The Federal Reserve Open Market Committee (FOMC) lifted the federal funds rate to the 4.5% to 4.75% range and will continue its balance sheet runoff.
The Fed kept its characterization of growth and the labor market unchanged – growth is modest and job gains have been robust. But, it updated its language on inflation to “Inflation has eased somewhat but remains elevated.”
On the future path of policy, it “anticipates that ongoing increases in the target range will be appropriate in order to attain a stance of monetary policy that is sufficiently restrictive to return inflation to 2 percent over time.”
All of the members of the FOMC voted in favor of the decision.
The Fed has once again slowed the pace of rate hikes as it attempts to digest the evolution of incoming economic data. With sentiment measures falling and consumer spending starting to slow, momentum points to economic weakness in the months ahead. At the same time, inflation has continued to improve. Given the current pace, core PCE inflation is likely to trend below 3% by the second half of this year.

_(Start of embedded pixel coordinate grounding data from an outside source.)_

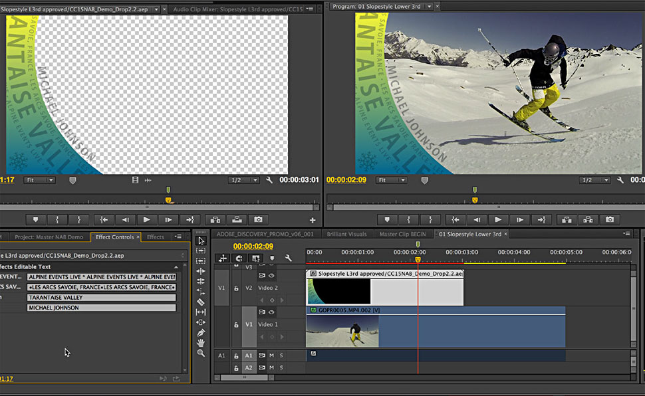
Task: Click Export Frame camera in Program monitor
Action: pyautogui.click(x=608, y=219)
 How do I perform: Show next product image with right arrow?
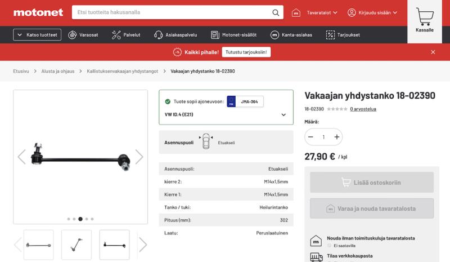click(x=139, y=157)
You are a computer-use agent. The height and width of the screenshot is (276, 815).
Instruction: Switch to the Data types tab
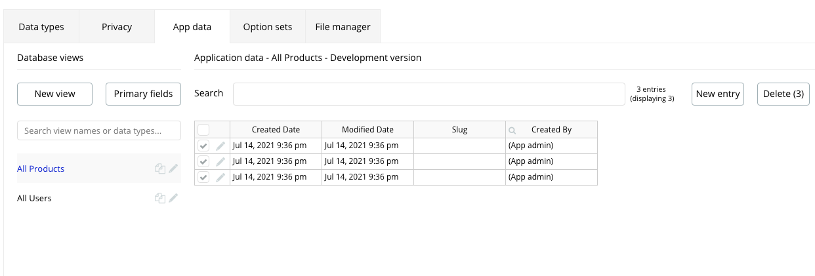point(41,27)
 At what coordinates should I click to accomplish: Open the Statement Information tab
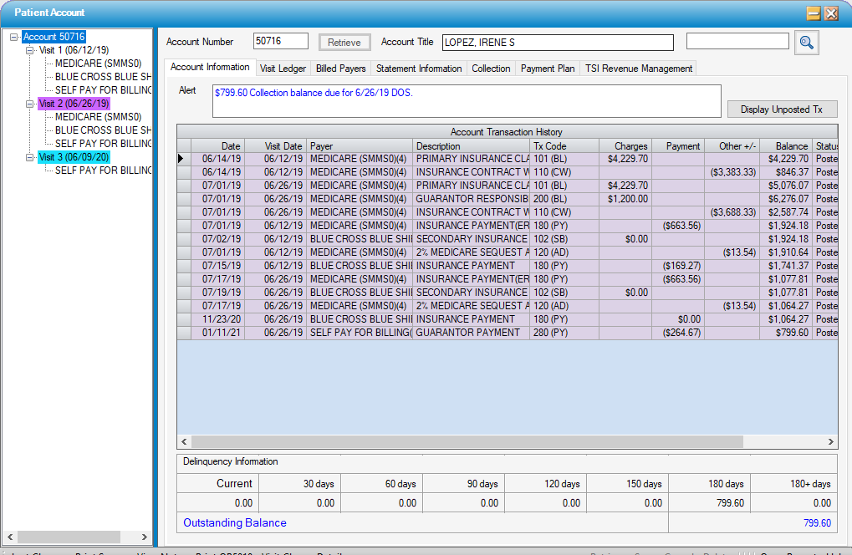(418, 69)
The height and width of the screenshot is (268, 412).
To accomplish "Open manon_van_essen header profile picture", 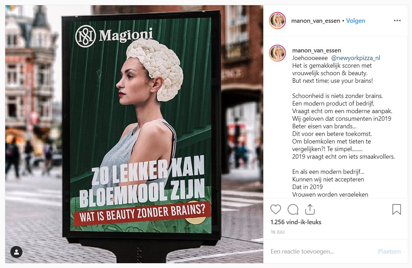I will point(277,20).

Recent Fed speeches have shown that members want rates at 5%+ in order to ensure inflation is headed towards the 2% target. We will hear from Chair Powell shortly, but all signs are pointing to another 25 basis-point hike in March. How many more hikes after that is hotly debated. Though we think incoming economic data will slow enough for the Fed to move to the sidelines, it has remained steadfast in its bias towards higher and higher rates.